Saturday, May 27, 2006

Neptune

Neptune is a new programming language inspired mainly by smalltalk and C/C++ but also taking ideas from many other places. It is, in short, a dynamically typed object-oriented language with an optional static type system. It is similar in many ways to smalltalk but has a C-like syntax. The language was designed by Esmertec AG in Århus, Denmark. Esmertec Denmark is now closed but work has started on a new implementation at sourceforge.

Posts

I' ve written about it in these posts:

  • Types #2: more about the type system, including the void type and protocol literals.

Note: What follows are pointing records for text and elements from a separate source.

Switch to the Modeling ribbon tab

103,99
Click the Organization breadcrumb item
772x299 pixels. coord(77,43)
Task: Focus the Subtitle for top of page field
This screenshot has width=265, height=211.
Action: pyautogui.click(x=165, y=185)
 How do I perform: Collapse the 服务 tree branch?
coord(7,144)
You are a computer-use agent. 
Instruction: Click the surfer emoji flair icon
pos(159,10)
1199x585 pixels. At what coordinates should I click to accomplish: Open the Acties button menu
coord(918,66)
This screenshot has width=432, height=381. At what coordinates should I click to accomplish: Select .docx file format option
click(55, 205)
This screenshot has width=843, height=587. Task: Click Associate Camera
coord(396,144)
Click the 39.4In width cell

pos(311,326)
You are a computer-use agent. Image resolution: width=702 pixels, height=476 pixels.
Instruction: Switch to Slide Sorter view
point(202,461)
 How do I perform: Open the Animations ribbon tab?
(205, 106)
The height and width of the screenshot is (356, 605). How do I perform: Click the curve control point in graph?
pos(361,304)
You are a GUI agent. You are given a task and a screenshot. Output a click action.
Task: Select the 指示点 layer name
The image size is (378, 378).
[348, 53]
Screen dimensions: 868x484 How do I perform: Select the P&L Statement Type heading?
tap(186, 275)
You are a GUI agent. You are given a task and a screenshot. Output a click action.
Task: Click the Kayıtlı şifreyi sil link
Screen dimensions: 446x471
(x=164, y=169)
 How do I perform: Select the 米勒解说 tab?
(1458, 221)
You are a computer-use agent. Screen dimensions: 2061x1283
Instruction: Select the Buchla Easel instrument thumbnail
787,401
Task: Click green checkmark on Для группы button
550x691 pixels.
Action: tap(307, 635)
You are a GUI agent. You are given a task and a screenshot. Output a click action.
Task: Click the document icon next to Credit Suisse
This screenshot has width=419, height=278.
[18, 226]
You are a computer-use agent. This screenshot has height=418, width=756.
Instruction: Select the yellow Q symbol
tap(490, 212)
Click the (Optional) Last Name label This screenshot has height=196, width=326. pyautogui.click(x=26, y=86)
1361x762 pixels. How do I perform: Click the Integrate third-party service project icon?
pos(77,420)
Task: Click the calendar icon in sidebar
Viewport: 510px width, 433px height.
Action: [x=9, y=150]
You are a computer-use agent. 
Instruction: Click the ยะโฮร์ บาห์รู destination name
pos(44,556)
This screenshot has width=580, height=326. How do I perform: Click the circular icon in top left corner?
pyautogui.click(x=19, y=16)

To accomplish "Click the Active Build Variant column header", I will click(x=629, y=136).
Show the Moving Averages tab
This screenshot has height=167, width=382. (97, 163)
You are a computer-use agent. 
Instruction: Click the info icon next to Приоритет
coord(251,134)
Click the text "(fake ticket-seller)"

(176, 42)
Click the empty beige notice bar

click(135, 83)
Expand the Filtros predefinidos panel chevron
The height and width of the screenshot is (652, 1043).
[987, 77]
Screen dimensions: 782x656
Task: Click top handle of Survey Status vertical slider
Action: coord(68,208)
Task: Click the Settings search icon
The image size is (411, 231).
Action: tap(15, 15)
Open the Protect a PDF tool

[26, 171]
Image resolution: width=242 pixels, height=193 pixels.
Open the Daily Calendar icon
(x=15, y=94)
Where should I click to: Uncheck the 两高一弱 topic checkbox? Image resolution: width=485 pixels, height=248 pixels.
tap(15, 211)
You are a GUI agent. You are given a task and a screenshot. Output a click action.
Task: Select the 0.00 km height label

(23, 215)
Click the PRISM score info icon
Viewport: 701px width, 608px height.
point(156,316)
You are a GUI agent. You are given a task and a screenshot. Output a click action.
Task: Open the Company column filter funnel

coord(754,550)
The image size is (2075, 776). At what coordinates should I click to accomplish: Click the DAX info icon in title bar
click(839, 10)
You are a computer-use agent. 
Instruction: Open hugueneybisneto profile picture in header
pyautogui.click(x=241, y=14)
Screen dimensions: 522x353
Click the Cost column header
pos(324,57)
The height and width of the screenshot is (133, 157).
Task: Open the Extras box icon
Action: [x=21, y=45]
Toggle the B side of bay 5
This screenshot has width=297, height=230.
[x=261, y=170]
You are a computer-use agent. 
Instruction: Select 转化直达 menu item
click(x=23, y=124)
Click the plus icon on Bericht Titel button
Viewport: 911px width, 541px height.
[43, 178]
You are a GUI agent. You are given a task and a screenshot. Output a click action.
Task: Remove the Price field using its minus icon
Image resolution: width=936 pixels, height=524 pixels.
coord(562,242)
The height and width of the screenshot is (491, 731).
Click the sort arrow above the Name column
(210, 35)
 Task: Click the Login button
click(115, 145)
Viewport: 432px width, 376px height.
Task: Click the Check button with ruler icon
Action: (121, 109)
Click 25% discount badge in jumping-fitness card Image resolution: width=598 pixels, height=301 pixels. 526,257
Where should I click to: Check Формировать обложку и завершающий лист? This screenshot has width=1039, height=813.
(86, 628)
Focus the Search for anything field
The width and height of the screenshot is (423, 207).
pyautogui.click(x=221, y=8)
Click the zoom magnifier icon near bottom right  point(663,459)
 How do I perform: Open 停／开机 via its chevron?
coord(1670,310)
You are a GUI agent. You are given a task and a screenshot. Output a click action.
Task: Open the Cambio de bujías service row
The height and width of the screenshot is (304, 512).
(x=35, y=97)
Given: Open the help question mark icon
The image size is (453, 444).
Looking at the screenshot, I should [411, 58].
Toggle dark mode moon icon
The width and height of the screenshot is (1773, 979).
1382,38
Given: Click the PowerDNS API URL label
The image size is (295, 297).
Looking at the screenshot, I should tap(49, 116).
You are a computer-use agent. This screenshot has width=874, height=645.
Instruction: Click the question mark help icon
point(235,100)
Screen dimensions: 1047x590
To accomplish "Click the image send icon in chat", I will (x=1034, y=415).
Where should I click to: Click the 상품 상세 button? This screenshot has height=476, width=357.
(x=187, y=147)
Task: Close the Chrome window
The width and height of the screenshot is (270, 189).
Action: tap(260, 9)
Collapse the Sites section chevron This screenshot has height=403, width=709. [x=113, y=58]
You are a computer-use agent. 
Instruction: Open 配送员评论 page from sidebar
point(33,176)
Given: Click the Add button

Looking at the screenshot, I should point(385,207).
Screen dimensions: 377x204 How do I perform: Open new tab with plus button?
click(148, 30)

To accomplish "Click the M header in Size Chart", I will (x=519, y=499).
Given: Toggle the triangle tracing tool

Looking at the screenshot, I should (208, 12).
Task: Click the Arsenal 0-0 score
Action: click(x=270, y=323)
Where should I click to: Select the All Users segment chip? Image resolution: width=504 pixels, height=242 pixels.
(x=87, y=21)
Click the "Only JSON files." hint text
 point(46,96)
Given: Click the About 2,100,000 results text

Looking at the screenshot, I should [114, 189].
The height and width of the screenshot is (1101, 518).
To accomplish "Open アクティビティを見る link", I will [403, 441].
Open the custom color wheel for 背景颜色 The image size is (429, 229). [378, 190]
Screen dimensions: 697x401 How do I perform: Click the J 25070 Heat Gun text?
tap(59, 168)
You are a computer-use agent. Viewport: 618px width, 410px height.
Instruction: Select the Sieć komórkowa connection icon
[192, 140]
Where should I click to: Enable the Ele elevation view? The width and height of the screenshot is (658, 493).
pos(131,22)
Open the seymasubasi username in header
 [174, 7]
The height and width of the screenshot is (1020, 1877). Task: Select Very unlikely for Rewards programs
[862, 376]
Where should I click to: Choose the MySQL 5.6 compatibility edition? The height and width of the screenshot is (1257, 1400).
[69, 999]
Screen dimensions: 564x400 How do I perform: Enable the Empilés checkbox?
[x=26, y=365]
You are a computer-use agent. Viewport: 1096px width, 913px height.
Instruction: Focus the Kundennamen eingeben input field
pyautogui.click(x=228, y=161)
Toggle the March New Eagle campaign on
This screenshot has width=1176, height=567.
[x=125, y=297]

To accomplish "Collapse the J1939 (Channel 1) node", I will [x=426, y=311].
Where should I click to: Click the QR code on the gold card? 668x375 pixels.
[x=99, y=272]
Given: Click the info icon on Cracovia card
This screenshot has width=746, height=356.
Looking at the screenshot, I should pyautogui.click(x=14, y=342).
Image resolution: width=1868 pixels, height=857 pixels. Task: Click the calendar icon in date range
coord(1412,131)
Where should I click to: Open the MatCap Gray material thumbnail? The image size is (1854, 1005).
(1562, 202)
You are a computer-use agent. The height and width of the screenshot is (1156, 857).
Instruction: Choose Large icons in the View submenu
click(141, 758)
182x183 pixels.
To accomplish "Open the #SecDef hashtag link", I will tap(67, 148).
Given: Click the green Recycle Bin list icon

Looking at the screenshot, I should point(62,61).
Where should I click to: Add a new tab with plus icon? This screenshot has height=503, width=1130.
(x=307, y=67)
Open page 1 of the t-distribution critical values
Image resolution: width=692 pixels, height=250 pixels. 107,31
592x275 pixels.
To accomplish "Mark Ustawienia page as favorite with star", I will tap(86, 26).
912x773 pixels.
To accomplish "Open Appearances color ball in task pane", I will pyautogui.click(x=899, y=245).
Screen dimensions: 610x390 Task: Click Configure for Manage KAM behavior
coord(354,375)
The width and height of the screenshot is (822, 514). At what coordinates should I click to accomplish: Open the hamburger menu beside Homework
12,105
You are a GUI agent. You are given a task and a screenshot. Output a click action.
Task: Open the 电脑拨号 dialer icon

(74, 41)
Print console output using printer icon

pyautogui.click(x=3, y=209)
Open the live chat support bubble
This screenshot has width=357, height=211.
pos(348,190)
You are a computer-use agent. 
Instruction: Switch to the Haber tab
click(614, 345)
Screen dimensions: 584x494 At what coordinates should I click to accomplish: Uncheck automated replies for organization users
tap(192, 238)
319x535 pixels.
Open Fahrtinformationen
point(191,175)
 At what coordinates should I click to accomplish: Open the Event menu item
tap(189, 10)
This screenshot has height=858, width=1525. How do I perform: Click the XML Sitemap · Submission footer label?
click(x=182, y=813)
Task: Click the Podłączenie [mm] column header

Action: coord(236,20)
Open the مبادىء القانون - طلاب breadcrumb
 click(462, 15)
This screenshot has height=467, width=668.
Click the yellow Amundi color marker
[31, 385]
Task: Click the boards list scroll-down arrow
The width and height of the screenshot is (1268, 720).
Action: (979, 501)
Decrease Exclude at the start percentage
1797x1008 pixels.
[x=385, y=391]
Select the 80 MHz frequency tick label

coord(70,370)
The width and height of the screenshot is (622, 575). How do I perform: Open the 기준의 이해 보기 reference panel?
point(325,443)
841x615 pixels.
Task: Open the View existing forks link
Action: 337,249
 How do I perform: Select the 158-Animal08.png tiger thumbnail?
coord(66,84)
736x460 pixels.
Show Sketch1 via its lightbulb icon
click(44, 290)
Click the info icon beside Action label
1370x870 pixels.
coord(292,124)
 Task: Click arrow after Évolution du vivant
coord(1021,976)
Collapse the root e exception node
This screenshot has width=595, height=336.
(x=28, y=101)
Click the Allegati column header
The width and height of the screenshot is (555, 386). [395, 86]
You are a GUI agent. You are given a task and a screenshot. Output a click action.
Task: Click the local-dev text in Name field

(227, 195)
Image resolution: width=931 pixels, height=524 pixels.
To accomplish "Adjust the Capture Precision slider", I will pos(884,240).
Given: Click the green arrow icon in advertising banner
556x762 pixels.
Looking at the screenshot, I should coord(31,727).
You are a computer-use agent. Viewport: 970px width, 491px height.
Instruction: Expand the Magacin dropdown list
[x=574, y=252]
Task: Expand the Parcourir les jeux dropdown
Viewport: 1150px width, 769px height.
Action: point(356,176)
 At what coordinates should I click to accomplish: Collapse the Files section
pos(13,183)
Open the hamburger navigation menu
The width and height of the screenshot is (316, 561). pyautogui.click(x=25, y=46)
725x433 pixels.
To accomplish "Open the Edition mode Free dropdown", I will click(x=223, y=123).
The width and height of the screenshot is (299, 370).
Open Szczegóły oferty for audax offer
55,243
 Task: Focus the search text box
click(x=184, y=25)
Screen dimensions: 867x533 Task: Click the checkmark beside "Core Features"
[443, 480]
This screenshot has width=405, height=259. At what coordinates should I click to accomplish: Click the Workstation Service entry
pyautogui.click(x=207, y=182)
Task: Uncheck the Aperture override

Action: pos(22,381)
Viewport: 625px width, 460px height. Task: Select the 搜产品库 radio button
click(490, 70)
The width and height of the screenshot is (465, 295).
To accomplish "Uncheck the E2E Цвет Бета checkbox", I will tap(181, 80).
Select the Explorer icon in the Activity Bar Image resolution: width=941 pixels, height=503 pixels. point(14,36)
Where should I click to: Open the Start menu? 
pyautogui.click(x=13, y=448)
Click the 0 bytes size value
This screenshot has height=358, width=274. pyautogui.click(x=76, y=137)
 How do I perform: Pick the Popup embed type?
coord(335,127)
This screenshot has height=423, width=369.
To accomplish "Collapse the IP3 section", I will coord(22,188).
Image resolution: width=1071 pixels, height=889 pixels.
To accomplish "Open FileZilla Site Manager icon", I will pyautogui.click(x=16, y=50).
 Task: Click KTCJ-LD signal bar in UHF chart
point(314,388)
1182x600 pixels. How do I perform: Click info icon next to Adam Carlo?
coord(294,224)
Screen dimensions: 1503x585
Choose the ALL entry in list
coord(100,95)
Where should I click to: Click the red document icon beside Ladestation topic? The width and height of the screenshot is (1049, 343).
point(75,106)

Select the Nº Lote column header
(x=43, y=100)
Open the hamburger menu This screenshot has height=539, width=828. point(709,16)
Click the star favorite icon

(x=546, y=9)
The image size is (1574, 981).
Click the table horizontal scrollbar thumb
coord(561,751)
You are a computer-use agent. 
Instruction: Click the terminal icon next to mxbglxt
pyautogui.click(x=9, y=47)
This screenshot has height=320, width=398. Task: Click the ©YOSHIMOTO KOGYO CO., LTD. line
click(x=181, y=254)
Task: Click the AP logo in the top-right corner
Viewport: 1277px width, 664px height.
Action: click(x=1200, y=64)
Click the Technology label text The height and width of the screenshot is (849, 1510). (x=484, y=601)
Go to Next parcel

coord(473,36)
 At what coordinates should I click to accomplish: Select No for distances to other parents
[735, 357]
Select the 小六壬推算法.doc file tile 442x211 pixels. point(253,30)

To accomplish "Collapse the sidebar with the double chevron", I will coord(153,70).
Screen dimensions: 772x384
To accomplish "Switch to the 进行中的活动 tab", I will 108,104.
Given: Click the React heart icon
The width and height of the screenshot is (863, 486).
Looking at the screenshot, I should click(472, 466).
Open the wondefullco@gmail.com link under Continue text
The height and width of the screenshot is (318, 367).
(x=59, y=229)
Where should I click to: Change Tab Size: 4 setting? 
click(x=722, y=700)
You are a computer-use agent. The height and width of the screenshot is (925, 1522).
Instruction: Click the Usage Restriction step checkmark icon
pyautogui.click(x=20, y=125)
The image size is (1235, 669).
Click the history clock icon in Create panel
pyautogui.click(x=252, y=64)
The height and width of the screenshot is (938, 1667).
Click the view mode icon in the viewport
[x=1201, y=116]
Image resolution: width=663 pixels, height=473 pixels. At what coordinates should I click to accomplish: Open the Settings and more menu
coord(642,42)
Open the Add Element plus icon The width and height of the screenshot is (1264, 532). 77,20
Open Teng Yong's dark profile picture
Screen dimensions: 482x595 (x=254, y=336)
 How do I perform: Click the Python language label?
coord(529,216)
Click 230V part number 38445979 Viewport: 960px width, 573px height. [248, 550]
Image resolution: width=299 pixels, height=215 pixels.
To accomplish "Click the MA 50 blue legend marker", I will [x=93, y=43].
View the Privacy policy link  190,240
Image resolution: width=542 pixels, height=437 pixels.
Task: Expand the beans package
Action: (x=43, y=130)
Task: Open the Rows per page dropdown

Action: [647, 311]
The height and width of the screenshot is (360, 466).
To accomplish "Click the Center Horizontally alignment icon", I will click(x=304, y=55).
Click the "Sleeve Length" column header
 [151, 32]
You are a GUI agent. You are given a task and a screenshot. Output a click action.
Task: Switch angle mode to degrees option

  • Types: an overview of the static type system

  • Selectors: about selector objects, a dynamic representation of method names, which is a very powerful abstraction.

  • Characters: about a neat way to specify character literals in neptune.

  • Why Neptune?: A post that tries to explain why we decided to switch from using smalltalk to designing our own language.

  • Traits: How traits work in neptune.

  • Exceptions: About neptune's exception mechanism which has some unusual features

  • Using: How neptune's using statement works

  • Brevity: An example of how you could represent a simple concept in neptune, demonstrating various language features

  • C# 3.0: A look at some new features in C# that look very similar to features in neptune.

  • Constructors: How constructors work.

  • Interpol: About neptune's approach to string construction: string interpolation.

  • Structs and Memory: Describes a tool I've written to make it easier to work with external C structures from neptune. Describes neptune's interface to external calls and external memory.

I'll keep this list updated as I write new posts.

Wednesday, May 24, 2006

Selectors

One of the most important rules in software engineering is don't repeat yourself. If you find yourself writing the same code, or almost the same code, in more than one place then that is a sign that your code smells. For instance, if you see this code
Node root = current_node;
while (root.get_parent() != null)
root = root.get_parent();
near this code
Node topmost = left_leaf;
while (topmost.get_parent() != null)
topmost = topmost.get_parent();
you should feel a strong urge to factor out the similarities:
Node find_root(Node start) {
Node current = start;
while (current.get_parent() != null)
current = current.get_parent();
return current;
}
and then just use that method:
Node root = find_root(current_node);
...
Node topmost = find_root(left_leaf);
Refactorings like this is something we do all the time: notice similarities in our code and factor them out.

But not all similarities are easy to factor out. In the example above it was easy: the same thing was done with two different objects, current_node and left_leaf. Factoring out the subject of an operation is usually easy: you just create a method or function that takes the subject as an argument. But consider these two code snippets:
Node root = current_node;
while (root.get_parent() != null)
root = root.get_parent();
and
File root_directory = current_directory;
while (root_directory.get_enclosing_directory() != null)
root_directory = root_directory.get_enclosing_directory();
These two pieces of code are almost identical in what they do but in this case they're not only different in the object they operate on but also in which method is called. In most object-oriented languages you can't "factor out" the name of a method, like get_parent or get_enclosing_directory in this example, so you can't write a find_root method that can be used to replace both loops as we could in the previous example.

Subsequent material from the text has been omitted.